[Professor GitHub Repository](https://github.com/bardhprenkaj/ML_labs/blob/main/resources/project/project_description.pdf)

[Project GitHub Repository](https://github.com/Naxetee/ML_FinalProject)

# Python Libraries


In [None]:
import pandas as pd
import numpy as np
import datetime as dt


# Task 1

During this first task we will apply some **pre-processing** operations to our raw data. So we will directly modify the data in *data/dataset/*, so that the data in *data/dataset_fixed/* will always remain unmodified.

## Reading the Datasets

At first, let's read the **.csv** files using a *pandas* function called **read_csv** whose parameters are:
- *filepath*: the path of the .csv files.
- *header*: will be always 0 to skip the columns' name row.
- *names*: gives a name to each column of the table.


In [None]:
data_path = "../../data/dataset/sample"

ap = pd.read_csv(data_path+'/anagraficapazientiattivi.csv', header=0 ,names=['idcentro','idana','sesso','annodiagnosidiabete','tipodiabete','scolarita','statocivile','professione','origine','annonascita','annoprimoaccesso','annodecesso'])
diag = pd.read_csv(data_path+'/diagnosi.csv', header=0 ,names=['idcentro','idana','data','codiceamd','valore'])
elp  = pd.read_csv(data_path+'/esamilaboratorioparametri.csv', header=0 ,names=['idcentro','idana','data','codiceamd','valore'])
ei = pd.read_csv(data_path+'/esamistrumentali.csv', header=0 ,names=['idcentro','idana','data','codiceamd','valore'])
pdf = pd.read_csv(data_path+'/prescrizionidiabetefarmaci.csv', header=0 ,names=['idcentro','idana','data','codiceatc','quantita','idpasto','descrizionefarmaco'])
pdnf = pd.read_csv(data_path+'/prescrizionidiabetenonfarmaci.csv', header=0 ,names=['idcentro','idana','data','codiceamd','valore'])
pnd = pd.read_csv(data_path+'/prescrizioninondiabete.csv', header=0 ,names=['idcentro','idana','data','codiceamd','valore'])

In [None]:
# Display example observations
print(ap.shape)
ap.head()

In [None]:
print(diag.shape)
diag.head()

In [None]:
print(elp.shape)
elp.head()

In [None]:
print(ei.shape)
ei.head()

In [None]:
print(pdf.shape)
pdf.head()

In [None]:
print(pdnf.shape)
pdnf.head()

In [None]:
print(pnd.shape)
pnd.head()

## Exercise 1

**Select Events of Interest -**
We want only patients with at leats one cardiovascular event in their trajectories. These events have the folloging codes:
- **AMD047**: Myocardial infarction
- **AMD048**: Coronary angioplasty
- **AMD049**: Coronary bypass
- **AMD071**: Ictus
- **AMD081**: Lower limb angioplasty
- **AMD082**: Peripheral By-pass Lower Limbs
- **AMD208**: Revascularization of intracranial and neck vessels
- **AMD303**: Ischemic stroke

Now let's try to filter all the tables containing the parameter **codiceamd** so as to select just the rows describing one cardio-vascular event.


In [None]:
codes = ['AMD047', 'AMD048', 'AMD049', 'AMD071', 'AMD081', 'AMD082', 'AMD208', 'AMD303']

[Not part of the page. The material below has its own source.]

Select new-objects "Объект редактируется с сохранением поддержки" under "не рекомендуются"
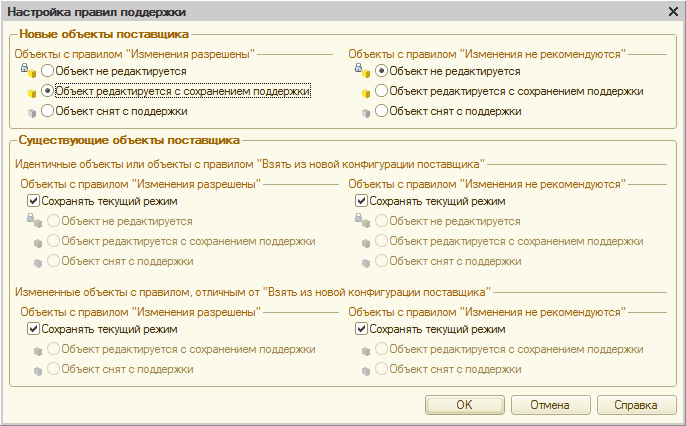The width and height of the screenshot is (686, 426). pos(381,91)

def selectEvents(df, events_codes) -> pd.DataFrame:
    return df[df.codiceamd.isin(events_codes)]

## pnd_cardEvents = selectEvents(pnd,codes)

## pdnf_cardEvents = selectEvents(pdnf,codes)

## ei_cardEvents = selectEvents(ei,codes)

## elp_cardEvents = selectEvents(elp,codes)

diag_cardEvents = selectEvents(diag,codes)
print("BEFORE pre-processing: ", diag.shape)
print("AFTER  pre-processing: ", diag_cardEvents.shape)
diag_cardEvents.head()


We realise that the only table with these cardio-vascular events is **diagnosi**, so we create a new DataFrame with all the rows that has one of these events, and we call it: **diag_cardEvents**. And from this table, we extract the id's of the patients that have suffered at least one cardio-vascular event during his life:

In [None]:
patientsOfInterest = diag_cardEvents.filter(['idcentro','idana']).drop_duplicates()
print("Number of patients with at least one cardio-vascular event: ", patientsOfInterest.shape[0], "/", ap.shape[0] , "patients.")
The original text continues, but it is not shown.